If I don’t care about security, does MD5 have weaknesses?

google for 5d41402abc4b2a76b9719d911017c592

if you don’T care for security, it’s perfect!

A salt for hashing is always a good idea.

@Stephen Dodd I do the same type of thing when I update data in a database table. I take a MD5 hash of concated string of columns (and if the column is something other string I used cstr on it). Then I keep the last # digits of the hash.

then whenever I want to make sure the data is “secure” (hasnt been tampered with externally to the app), I compare a freshly generated hash to the hash in the table.

the hash is just used to make sure all the data updates are done via our app and not externally.

It really depends. TextInputStream/TextOutputStream can handle binary data. So it depends on how you want to use that data whether you need to convert it.
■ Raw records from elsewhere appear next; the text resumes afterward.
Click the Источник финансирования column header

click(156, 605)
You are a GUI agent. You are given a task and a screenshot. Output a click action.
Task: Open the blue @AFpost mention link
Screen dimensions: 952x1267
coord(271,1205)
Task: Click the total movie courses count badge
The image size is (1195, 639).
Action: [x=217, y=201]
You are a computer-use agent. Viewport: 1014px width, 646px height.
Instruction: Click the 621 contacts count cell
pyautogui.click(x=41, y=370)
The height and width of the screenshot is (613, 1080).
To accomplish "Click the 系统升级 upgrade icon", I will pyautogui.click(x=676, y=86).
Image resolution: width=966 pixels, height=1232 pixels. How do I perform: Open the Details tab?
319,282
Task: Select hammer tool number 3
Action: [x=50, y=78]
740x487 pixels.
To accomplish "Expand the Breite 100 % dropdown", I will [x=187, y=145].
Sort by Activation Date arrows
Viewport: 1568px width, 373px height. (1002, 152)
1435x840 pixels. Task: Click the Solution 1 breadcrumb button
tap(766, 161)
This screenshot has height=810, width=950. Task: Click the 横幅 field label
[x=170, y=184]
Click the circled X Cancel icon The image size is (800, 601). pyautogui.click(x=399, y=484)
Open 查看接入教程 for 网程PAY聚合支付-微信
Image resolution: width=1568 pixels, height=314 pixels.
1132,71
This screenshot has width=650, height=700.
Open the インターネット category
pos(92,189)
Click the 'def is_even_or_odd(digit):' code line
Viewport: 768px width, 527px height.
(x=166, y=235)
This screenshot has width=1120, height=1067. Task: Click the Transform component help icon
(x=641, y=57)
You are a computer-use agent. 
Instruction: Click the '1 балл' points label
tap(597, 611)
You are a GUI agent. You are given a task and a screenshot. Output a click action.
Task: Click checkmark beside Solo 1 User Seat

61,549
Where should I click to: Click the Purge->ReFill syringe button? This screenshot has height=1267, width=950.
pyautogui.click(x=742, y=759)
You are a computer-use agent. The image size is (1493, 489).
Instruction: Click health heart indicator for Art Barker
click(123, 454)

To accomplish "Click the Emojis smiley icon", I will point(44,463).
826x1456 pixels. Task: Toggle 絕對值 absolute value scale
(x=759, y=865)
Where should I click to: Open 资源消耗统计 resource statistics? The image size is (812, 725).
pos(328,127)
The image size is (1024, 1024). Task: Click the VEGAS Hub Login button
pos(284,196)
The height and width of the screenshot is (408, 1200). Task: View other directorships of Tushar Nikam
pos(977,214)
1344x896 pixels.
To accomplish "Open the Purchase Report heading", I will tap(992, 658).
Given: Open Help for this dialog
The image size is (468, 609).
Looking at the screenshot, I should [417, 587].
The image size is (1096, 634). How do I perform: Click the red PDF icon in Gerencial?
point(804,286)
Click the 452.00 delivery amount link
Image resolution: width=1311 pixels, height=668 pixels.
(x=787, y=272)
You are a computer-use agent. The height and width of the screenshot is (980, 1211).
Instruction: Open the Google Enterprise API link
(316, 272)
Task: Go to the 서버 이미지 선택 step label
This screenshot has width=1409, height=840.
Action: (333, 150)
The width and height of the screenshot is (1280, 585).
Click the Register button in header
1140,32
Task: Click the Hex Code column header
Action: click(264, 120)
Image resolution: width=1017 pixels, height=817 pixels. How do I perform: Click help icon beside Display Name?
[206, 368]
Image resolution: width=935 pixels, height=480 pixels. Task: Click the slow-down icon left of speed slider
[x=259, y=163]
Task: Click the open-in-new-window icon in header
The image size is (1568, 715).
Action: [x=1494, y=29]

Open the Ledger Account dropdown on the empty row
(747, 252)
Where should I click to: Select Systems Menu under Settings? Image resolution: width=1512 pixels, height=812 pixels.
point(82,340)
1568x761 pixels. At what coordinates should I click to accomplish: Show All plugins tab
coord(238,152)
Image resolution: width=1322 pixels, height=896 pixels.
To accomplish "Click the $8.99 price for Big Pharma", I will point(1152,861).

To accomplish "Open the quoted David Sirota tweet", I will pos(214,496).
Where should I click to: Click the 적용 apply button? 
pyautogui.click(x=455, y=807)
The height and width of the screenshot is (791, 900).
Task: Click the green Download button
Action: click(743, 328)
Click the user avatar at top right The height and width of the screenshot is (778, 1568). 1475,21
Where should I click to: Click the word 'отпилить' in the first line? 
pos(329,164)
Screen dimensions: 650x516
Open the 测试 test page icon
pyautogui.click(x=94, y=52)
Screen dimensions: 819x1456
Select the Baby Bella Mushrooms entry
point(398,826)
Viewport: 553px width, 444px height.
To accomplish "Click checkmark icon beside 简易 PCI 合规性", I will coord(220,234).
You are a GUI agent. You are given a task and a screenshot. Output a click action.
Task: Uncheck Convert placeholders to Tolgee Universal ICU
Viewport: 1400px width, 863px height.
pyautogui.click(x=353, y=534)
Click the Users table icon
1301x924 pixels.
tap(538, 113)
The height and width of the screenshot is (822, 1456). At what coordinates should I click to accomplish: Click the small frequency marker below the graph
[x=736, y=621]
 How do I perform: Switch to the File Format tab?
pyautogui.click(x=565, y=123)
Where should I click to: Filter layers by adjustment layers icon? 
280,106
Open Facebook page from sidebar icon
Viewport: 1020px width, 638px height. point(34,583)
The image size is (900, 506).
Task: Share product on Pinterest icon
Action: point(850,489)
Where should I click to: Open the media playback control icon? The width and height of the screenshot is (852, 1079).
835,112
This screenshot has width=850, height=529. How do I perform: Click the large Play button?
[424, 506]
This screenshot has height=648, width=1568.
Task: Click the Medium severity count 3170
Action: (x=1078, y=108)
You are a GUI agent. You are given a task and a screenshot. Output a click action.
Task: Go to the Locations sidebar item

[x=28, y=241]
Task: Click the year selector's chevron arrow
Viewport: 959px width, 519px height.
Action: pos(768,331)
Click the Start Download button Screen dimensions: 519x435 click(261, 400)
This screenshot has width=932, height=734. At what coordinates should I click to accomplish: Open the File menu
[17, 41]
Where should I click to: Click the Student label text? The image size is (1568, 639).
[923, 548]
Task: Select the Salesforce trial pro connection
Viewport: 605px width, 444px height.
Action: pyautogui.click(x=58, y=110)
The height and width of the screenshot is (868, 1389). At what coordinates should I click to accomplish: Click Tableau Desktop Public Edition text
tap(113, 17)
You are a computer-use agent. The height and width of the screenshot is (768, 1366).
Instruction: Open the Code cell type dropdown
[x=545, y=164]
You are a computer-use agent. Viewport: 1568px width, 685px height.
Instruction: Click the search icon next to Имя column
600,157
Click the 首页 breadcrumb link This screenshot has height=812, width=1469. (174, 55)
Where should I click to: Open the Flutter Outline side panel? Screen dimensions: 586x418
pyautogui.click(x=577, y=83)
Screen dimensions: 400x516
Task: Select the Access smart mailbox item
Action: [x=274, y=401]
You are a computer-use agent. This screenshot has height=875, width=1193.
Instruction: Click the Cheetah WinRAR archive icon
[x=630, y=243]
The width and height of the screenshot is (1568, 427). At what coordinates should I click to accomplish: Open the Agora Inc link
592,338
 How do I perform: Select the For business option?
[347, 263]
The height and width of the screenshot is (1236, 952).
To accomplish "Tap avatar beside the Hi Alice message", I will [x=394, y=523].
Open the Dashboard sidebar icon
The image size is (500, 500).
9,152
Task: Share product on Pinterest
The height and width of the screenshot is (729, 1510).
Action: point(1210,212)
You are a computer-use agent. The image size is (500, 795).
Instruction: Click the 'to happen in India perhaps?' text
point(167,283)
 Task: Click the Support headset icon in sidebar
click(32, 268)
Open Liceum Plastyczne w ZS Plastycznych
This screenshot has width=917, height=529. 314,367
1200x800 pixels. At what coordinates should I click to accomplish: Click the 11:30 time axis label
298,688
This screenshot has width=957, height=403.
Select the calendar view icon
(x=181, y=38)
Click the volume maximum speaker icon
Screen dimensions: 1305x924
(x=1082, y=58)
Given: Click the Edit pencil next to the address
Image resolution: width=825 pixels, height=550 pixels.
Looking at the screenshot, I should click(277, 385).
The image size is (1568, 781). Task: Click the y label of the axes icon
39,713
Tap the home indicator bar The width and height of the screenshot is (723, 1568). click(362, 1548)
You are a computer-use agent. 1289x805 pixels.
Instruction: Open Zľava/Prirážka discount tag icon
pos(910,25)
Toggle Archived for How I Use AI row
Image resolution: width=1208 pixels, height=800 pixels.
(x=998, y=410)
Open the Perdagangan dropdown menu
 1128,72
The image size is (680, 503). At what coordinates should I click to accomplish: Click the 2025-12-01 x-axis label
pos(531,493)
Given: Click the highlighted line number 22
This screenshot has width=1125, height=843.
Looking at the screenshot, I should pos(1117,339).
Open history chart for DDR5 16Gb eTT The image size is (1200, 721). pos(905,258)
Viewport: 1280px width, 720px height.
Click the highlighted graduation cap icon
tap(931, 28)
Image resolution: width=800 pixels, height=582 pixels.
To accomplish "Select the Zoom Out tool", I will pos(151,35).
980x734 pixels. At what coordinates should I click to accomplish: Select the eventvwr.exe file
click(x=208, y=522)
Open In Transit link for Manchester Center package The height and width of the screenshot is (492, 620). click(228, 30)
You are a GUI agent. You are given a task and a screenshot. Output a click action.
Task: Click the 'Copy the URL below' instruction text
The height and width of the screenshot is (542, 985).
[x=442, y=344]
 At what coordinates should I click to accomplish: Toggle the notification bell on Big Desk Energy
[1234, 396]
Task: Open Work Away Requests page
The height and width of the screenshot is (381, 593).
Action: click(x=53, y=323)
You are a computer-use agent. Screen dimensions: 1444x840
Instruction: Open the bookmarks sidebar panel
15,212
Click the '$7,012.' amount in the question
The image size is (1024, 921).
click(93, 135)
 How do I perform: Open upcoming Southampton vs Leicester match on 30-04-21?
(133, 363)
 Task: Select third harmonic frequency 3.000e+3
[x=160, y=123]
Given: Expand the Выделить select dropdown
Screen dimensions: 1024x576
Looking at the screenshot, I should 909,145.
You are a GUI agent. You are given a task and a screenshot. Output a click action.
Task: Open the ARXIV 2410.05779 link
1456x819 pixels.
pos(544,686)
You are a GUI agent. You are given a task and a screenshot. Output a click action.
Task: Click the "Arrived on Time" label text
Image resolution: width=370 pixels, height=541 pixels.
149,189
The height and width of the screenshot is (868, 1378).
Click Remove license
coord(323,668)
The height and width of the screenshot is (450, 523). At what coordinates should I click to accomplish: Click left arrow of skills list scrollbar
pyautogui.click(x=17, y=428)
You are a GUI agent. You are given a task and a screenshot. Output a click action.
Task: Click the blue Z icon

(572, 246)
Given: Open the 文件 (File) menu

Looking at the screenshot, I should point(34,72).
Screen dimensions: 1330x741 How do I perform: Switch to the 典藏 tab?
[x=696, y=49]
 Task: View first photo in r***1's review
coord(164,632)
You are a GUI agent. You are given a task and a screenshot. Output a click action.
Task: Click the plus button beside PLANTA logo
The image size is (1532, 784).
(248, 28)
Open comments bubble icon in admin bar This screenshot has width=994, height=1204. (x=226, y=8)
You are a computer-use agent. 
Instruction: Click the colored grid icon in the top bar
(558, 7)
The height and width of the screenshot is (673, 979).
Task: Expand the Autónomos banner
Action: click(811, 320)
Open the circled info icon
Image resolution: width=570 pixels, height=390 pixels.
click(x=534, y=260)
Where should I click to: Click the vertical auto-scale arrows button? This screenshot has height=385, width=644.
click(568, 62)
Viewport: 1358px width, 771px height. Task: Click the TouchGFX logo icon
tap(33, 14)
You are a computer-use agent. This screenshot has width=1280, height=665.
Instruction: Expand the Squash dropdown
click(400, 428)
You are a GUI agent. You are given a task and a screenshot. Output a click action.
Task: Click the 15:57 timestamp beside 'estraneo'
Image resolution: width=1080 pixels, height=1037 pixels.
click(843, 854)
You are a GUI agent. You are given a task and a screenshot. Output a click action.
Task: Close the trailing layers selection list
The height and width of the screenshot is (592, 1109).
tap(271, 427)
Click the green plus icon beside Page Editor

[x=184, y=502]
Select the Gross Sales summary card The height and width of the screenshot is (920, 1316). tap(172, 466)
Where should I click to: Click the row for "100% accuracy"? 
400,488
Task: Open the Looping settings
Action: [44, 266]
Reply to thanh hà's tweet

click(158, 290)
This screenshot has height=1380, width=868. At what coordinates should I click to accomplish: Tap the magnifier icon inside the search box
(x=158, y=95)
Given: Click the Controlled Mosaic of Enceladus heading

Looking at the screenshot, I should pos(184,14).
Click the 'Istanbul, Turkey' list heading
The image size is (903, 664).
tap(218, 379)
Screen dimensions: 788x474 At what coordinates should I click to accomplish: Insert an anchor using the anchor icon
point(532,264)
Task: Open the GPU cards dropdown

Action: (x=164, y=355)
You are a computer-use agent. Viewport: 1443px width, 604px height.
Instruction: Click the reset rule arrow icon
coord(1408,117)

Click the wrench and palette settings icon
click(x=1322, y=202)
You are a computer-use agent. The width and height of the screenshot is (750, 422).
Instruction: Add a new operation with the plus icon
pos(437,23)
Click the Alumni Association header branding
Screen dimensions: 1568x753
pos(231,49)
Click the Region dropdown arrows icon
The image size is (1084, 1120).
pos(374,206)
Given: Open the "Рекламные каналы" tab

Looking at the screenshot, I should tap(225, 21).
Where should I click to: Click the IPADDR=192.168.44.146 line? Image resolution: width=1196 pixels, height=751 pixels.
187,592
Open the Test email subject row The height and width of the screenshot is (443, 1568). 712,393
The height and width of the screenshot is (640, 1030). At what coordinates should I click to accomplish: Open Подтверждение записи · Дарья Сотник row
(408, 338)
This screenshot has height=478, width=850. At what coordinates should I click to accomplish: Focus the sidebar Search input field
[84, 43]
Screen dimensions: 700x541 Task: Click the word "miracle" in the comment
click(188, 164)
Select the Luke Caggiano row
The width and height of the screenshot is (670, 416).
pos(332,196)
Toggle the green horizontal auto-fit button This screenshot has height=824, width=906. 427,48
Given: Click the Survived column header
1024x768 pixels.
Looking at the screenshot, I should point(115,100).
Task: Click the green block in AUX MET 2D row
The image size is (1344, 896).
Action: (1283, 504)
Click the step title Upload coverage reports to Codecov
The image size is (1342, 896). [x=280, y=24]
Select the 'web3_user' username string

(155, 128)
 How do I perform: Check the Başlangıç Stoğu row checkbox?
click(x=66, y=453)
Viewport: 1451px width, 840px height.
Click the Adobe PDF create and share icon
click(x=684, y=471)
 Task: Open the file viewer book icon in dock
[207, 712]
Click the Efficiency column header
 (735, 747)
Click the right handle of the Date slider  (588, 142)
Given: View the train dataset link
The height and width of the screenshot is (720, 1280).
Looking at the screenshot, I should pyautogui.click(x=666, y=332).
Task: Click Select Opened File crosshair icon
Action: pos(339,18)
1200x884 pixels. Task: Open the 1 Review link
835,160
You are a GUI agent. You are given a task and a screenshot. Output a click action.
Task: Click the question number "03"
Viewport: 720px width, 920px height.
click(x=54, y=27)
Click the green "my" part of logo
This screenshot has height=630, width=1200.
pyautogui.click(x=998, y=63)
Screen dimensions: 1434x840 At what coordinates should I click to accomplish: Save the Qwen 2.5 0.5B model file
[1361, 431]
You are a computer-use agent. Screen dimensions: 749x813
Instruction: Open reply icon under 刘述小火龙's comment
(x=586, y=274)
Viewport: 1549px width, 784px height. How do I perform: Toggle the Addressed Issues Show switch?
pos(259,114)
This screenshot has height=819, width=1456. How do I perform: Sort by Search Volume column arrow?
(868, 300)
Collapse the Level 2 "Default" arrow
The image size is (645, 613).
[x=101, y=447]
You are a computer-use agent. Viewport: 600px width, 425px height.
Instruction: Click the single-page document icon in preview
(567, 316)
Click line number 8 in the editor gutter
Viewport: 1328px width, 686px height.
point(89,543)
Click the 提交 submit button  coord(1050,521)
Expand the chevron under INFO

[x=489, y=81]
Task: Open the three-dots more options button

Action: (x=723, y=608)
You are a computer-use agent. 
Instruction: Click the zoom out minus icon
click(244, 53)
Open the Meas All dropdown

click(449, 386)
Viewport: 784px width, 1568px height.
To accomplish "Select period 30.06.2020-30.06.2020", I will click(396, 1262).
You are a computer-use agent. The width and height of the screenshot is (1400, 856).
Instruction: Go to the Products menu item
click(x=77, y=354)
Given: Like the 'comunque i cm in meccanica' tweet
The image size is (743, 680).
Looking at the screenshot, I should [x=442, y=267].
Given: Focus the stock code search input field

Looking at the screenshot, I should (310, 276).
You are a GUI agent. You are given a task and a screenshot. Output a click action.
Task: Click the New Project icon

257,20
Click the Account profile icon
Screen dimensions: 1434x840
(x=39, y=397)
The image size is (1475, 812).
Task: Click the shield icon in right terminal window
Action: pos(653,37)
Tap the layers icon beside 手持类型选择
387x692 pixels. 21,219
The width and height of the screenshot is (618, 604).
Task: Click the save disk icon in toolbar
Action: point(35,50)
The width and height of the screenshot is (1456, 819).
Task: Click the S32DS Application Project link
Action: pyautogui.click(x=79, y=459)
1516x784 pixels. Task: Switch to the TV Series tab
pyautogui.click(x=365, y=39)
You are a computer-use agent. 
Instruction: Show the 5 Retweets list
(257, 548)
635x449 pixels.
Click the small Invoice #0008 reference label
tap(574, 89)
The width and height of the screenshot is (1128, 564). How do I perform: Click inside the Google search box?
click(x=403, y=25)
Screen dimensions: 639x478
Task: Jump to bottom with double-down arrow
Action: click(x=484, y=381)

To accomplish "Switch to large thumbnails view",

Just FYI.

If you use ActiveRecord, you can write a method of the object (of the table) to generate the checksum. And with the BeforeSave event handler, you can update the hash every time you save the object.

Someone will correct me if I’m wrong, but I believe the weakness is that MD5 has a possibility of collisions, i.e., two different strings generating the same hash. This is highly unlikely, of course, but since SHA1 is just as fast and only slightly larger…

For a solid hash that you can define the outcome length, look into PBKDF2.

For security, absolutely. But not for speed as PBKDF2 is specifically designed to be slow.

Luckily in my case collisions are acceptable.

Thanks all! :slight_smile:

Depending on the format of your files, you may be able to use a custom hash.

For an app I have I need a hash that isn’t prone to collisions but is absurdly fast to generate. MD5 is unusable for this.

What I use is the hash Gabest came up with many years ago, which is perfect for video files. I had it in python and c 6 years ago and @Tim Hare helped me getting in RB shape:

http://forums.realsoftware.com/viewtopic.php?f=1&t=28911&p=80126&st=0&sk=t&sd=a

I have used this hash in a database that contains a few million hashes and no collissions have happened yet. It wouldn’t work with any kind of data, though. Video is easier because bytesize or file bookends change very easily.

With this algorithm I have been able to scan 1TB of video files with several hundred multi-gigabyte files in less than a minute. With MD5 I stopped it when it had been 5 minutes and had barely made any progress.

Very interesting information, thank you gentlemen.